## Text block
★ ★ ★
Jump to content
Brian Enos's Forums... Maku mozo!

Duane Thomas

Classifieds
  • Posts

    11,766
  • Joined

  • Last visited

Posts posted by Duane Thomas

  1. Hey, Dat, got your email directing me to this thread.

    Let me begin by saying that I am not the world’s biggest Smith & Wesson M&P fan. I place a lot of weight, relative to how much regard I have for a particular gun design, on how I’ve seen it perform at matches, and also the feedback from police departments that issue it. I have rarely if ever seen an M&P complete a match without some sort of functional problem, and feedback from police departments has not been great. So to start with, you’re running a gun that doesn’t have a great reputation/track record for reliability, even in totally stock form.

    Other than that, let’s take your issues in some sort of order. One thing I had a good pistolsmith tell me years ago, that has always stuck with me, was, “Whenever a gun malfunctions, people always blame the gun, they never blame the ammunition. But the fact is, the vast majority of gun malfunctions are caused by the ammo.” All of the ammo types you listed have notably hard primers. The S&B, Blazer (i.e. CCI) and Mag-Tech all feature notoriously hard primers. The Rems are the best of the lot, but still not what I’d choose to run in a striker fired gun with a tuned action. Failures to fire with all the ammo you’ve mentioned, in a gun with a tuned action (i.e. lighter than normal firing pin strikes) are not just predictable but unavoidable.

    If you’re going to be running a match gun with a tuned trigger/firing pin system, you need to be running Federal primers. Period.

    As to your failures to go into battery/failures to extract, my immediate reaction is that you have just way too many things going on at once to be able to isolate your problem.

    I have not, personally, been pleased with the performance of aftermarket match barrels in my striker fired autos (granted the autos in which I’ve tested the concept have been Glocks, not M&Ps). The smoothness with which the guns cycle, and feed, the consistency and repeatability with which they go into battery, simply can’t compare to the factory unit.

    Factory recoil spring weight on a full-sized M&P is 16 pounds. If everything inside the gun is as it should be, I see no reason you shouldn’t be able to run a 13 pound spring. I have had slides IonBonded in the past myself, and it’s never had a negative effect (granted my IonBonded guns have all been 1911s). IonBond is actually a very thin surface treatment and shouldn’t cause any tolerance issues. Yes, you have had your slide lightened, but once you add on the red dot, the overall weight of the slide is probably pretty darn close to factory standard.
★ ★ ★
## Entries on where items appear
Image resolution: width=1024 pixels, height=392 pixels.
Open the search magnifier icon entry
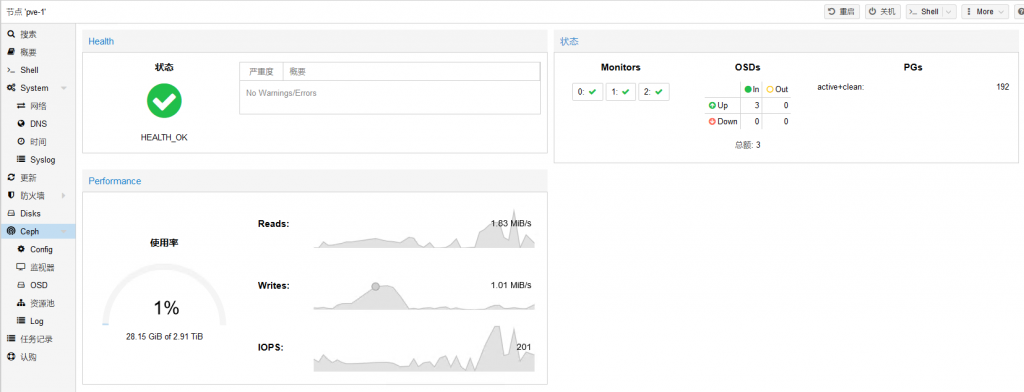tap(11, 34)
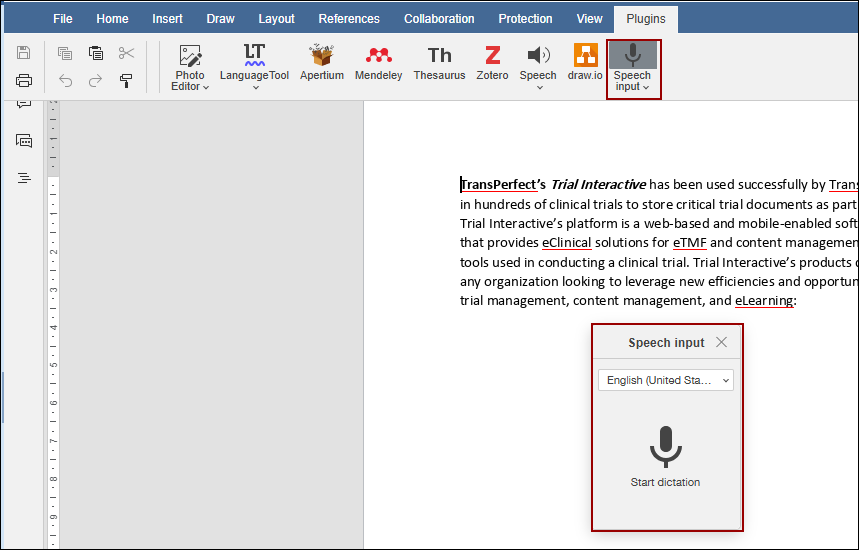
Task: Open the Collaboration tab
Action: 439,19
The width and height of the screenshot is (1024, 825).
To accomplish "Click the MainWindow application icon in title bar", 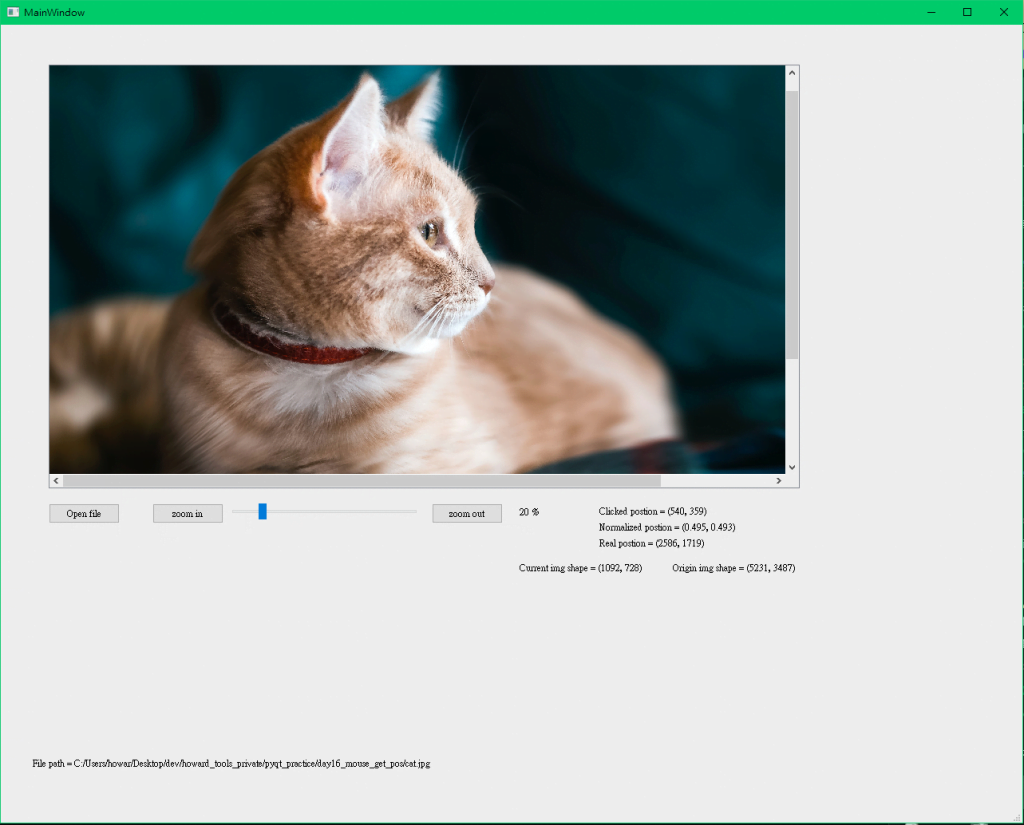I will (x=13, y=12).
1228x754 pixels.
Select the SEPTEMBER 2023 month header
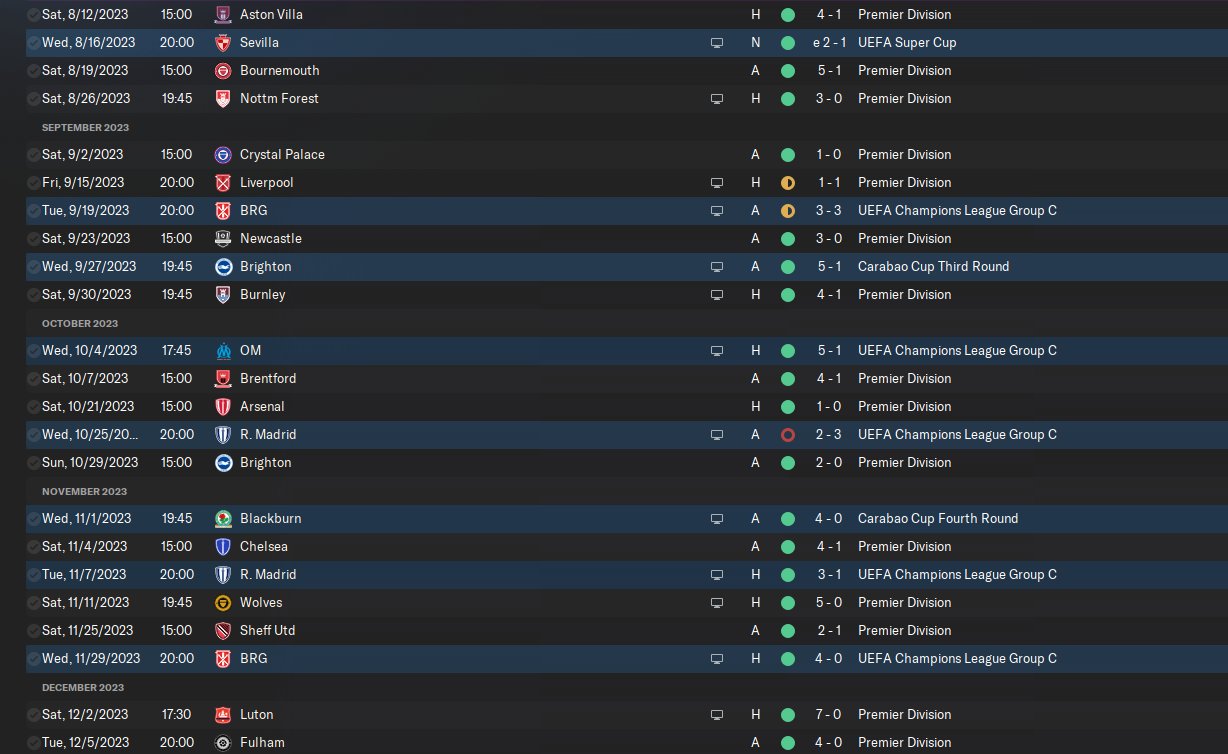(x=85, y=128)
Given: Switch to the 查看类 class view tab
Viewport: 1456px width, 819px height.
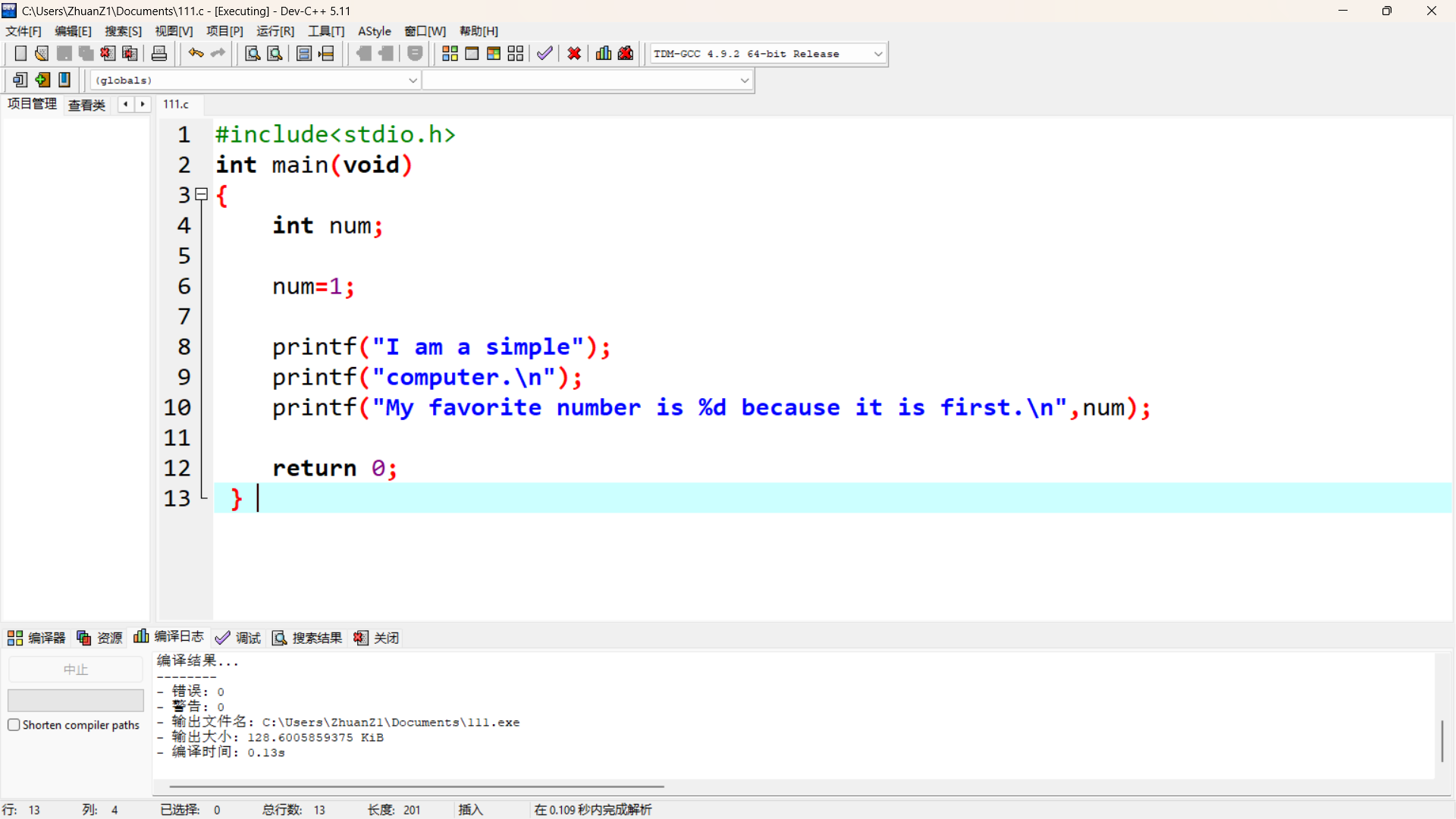Looking at the screenshot, I should 86,105.
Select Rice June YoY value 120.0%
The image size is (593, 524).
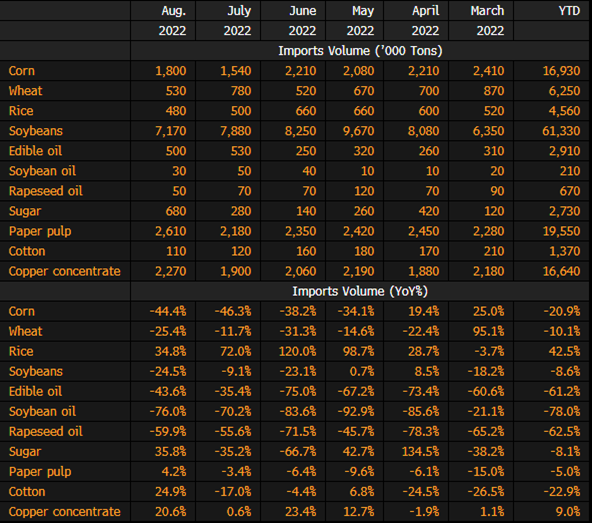pyautogui.click(x=297, y=351)
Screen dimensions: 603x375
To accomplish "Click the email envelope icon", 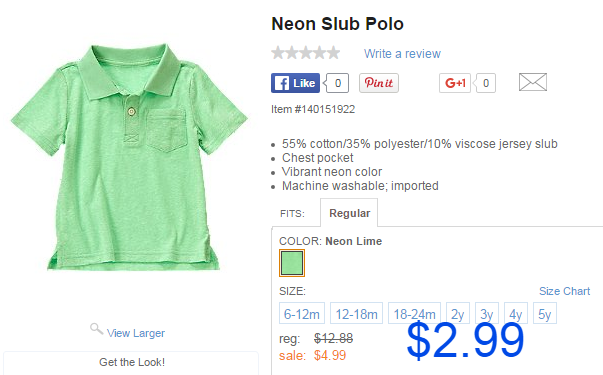I will [533, 82].
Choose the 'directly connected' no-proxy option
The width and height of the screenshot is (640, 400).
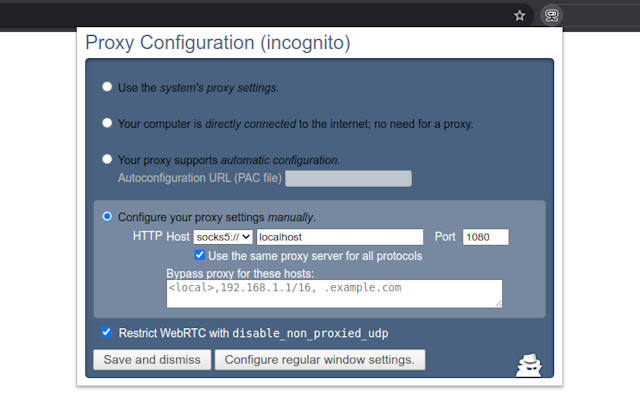107,123
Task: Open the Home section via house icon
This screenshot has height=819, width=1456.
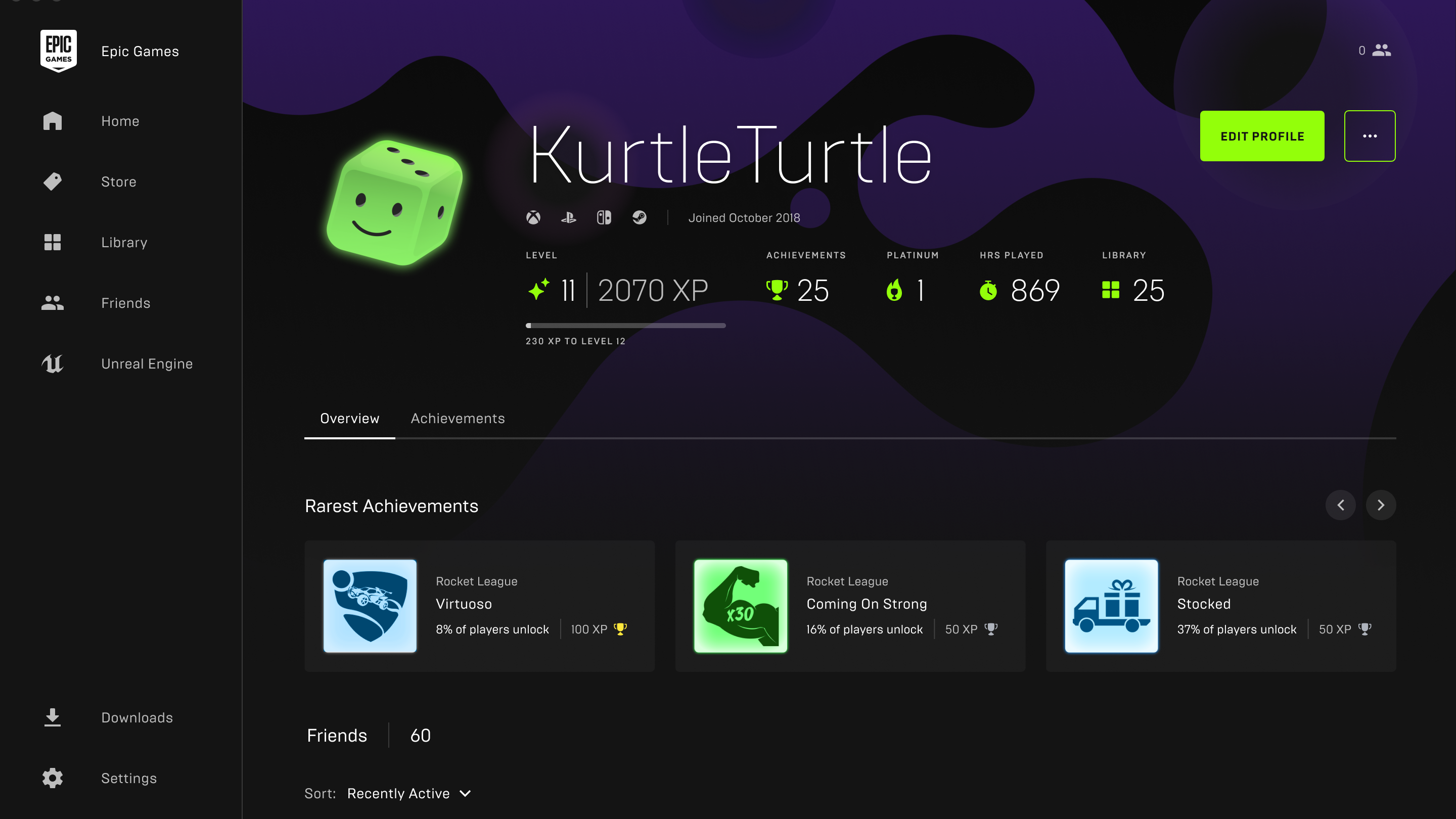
★ ★ ★
## Work instructions
- A) Reproduce a passage from the forum post about the M&P pistol word for word, starting at the words "Posts posted by" and ending after the words "totally stock form.".
- B) In the forum post about the M&P pistol, what is the factory recoil spring weight on a full-sized M&P?
- C) Write what comes next in the forum post about the M&P pistol, continuing from its final sentence.

## Solved problems
- A)
Posts posted by Duane Thomas

  1. Hey, Dat, got your email directing me to this thread.

    Let me begin by saying that I am not the world’s biggest Smith & Wesson M&P fan. I place a lot of weight, relative to how much regard I have for a particular gun design, on how I’ve seen it perform at matches, and also the feedback from police departments that issue it. I have rarely if ever seen an M&P complete a match without some sort of functional problem, and feedback from police departments has not been great. So to start with, you’re running a gun that doesn’t have a great reputation/track record for reliability, even in totally stock form.

- B) 16 pounds

- C)
    My advice is:

    (1) Switch to Federal primers.

    (2) Install, as much as possible, all factory parts. Install a factory barrel. Switch out the aftermarket recoil spring assembly for a factory guide rod/spring. Install a factory extractor spring. Install a factory fire control/firing pin/firing pin spring system.

    If you’re going to continue running the factory fire control/firing pin/firing pin spring system, technically you probably don’t need to be running Federal primers, but I proceed on the assumption you will not be able to contain yourself from eventually playing around with your light trigger system, so you might as well remove the ammunition as a potential cause of ignition failures right off the bat.

    Once you have switched to ammo that will predictably work in a gun with a tuned action, and have, as much as possible, set up the gun as a factory piece, fire the gun. How does it work? Probably much better. Then, if you really, really, want to be running a gun with an extra-long match barrel, an aftermarket light trigger, etc., you can try adding that stuff one thing at a time, testing to see if it causes problems. The first thing I would experiment with, myself, would be the 13-pound recoil spring, since that actually does make a difference in how the gun acts in recoil, and can make it easier to shoot fast and well. Honestly, I would stay away from the aftermarket match barrel and the aftermarket light trigger kit.

    So, in (as close to possible) factory stock form, the gun works acceptably well. Switch to the 13-pound recoil spring. Does the gun continue to work well? Yes? Leave it in. No? Put the gun back the way it was when it worked, i.e. reinstall the factory recoil spring. Lo and behold, the gun starts working again. Stick in the aftermarket barrel. (I wouldn’t, but it’s your gun, not mine.) Does the gun continue working well? No? Reinstall the factory barrel. And so forth.

    Personally, regarding aftermarket light trigger systems, I have to say I have gotten away from wanting really light trigger pulls in my match guns. Now, that has a lot to do with the fact that I have always been very serious about competing with my carry gun. Currently my Glock 17 is running a factory stock “minus” connector, factory firing pin, factory firing pin spring, and Glockmeister 349 trigger return spring, with all the relevant contact surfaces hand polished. Trigger pulls run 4-1/4 pounds. By competition shooter standards those are heavy trigger pulls, but y’know, they don’t really seem to be holding me back. And the gun predictably goes bang every time I pull the trigger.

  2. I do recognize that with the types of pistols that most people compete with, dropping the slide with the slide lock is a simple gross motion of the thumb. However, with the types of compact and subcompact pistols that are typically carried for self defense, deactivation of the slide lock can often require much greater dexterity.

    A good craftsman doesn't blame his tools. And the slide stop on any Glock, whether it's a semi-longslide, full-sized police duty gun, compact or sub-compact, is the exact same slide stop. "The types of pistols that most people compete with" are, if you're talking IDPA, or USPSA Production or Single Stack, the exact same types of pistols we carry every day. My match gun is my everyday carry Glock 17.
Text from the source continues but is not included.